▸ **Requirement A**
Does the review of Findus and the Christmas Tomte agree with each statement below? Answer yes or no for each, and quote the words from the review that decide it.
(i) This tale about Findus and Pettson is longer than usual.
(ii) The Tomte is larger than Father Christmas.
(iii) The book includes a page explaining what Christmas in Sweden is like.
▸ **Requirement B**
Can you render the entries as a JSON list of strings, one string per line and blank lines left out? Cover only the lines from the one containing "Expand the Other tree node" through the last line of the entries.

▸ **Supplied text**
Category Archives: Picture book

Findus and the Christmas Tomte

Sven Nordqvist, Findus and the Christmas Tomte

Will he come, or not? That is the question. In this much longer than usual tale about Findus and his Pettson, it isn’t so much whether the Christmas (here known as Yule) Tomte exists, but whether he will come to visit Findus.

Findus very much wants to meet the Yule Tomte, but Pettson has not had much experience of him, for obvious reasons. But he’s a kind cantankerous old man who loves his occasionally annoying beyond words cat Findus and he wants him to be happy.

The problem – of course – is that he knows that the Tomte doesn’t really exist. And that is my problem too. Will this story work on British children who know for a fact that Father Christmas is real? There is little room for doubt.

This book comes with an explanatory page about what Christmas in Sweden is like; describing the Tomte, who is much smaller than Father Christmas, and who comes to your door, asking if you’ve been good. But the doubt is out there. And if it’s OK to doubt the Yule Tomte, can we be sure about Father Christmas?

▸ **Dataset records**

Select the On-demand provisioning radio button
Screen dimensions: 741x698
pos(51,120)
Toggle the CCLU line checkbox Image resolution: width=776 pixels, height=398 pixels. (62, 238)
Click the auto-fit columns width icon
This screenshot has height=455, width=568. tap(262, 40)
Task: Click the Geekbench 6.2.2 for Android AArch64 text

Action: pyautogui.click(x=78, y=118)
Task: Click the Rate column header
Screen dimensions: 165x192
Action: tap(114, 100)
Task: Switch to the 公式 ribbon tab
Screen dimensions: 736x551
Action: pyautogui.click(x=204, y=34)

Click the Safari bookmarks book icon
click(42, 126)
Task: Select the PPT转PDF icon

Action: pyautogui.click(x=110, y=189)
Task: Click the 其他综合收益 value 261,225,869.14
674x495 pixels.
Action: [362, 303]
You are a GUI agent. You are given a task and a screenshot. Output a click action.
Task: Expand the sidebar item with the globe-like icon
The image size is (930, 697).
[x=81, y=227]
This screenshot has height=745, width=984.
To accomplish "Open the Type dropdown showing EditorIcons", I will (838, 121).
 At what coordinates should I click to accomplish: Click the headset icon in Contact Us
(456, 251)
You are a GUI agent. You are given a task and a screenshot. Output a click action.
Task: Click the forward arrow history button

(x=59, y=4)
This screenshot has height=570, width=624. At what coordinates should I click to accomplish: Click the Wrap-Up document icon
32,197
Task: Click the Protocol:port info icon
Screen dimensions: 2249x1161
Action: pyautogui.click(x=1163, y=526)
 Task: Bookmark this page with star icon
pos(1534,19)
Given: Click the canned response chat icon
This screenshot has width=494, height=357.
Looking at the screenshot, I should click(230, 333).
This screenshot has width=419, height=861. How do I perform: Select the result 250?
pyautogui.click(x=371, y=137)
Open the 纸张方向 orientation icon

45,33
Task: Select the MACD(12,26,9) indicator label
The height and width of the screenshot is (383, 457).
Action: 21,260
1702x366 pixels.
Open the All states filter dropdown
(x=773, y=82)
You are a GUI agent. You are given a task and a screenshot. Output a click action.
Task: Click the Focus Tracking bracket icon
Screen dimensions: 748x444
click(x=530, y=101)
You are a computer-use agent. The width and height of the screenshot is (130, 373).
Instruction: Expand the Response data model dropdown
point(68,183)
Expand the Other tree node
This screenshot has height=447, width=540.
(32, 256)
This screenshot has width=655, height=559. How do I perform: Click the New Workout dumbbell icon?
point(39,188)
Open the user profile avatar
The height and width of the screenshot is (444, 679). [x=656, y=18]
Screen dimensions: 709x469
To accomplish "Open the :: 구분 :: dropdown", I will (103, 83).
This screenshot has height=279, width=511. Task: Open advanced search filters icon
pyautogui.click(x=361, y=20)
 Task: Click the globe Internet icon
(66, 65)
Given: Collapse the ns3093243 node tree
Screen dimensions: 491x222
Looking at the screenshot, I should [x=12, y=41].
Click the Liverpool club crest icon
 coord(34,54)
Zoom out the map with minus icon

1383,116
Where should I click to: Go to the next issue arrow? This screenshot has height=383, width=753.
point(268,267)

▸ **Written reply A**
(i) Yes: "In this much longer than usual tale about Findus and his Pettson"
(ii) No: "who is much smaller than Father Christmas"
(iii) Yes: "This book comes with an explanatory page about what Christmas in Sweden is like"

▸ **Written reply B**
[
  "Expand the Other tree node",
  "This screenshot has height=447, width=540.",
  "(32, 256)",
  "This screenshot has width=655, height=559. How do I perform: Click the New Workout dumbbell icon?",
  "point(39,188)",
  "Open the user profile avatar",
  "The height and width of the screenshot is (444, 679). [x=656, y=18]",
  "Screen dimensions: 709x469",
  "To accomplish \"Open the :: 구분 :: dropdown\", I will (103, 83).",
  "This screenshot has height=279, width=511. Task: Open advanced search filters icon",
  "pyautogui.click(x=361, y=20)",
  " Task: Click the globe Internet icon",
  "(66, 65)",
  "Given: Collapse the ns3093243 node tree",
  "Screen dimensions: 491x222",
  "Looking at the screenshot, I should [x=12, y=41].",
  "Click the Liverpool club crest icon",
  " coord(34,54)",
  "Zoom out the map with minus icon",
  "1383,116",
  "Where should I click to: Go to the next issue arrow? This screenshot has height=383, width=753.",
  "point(268,267)"
]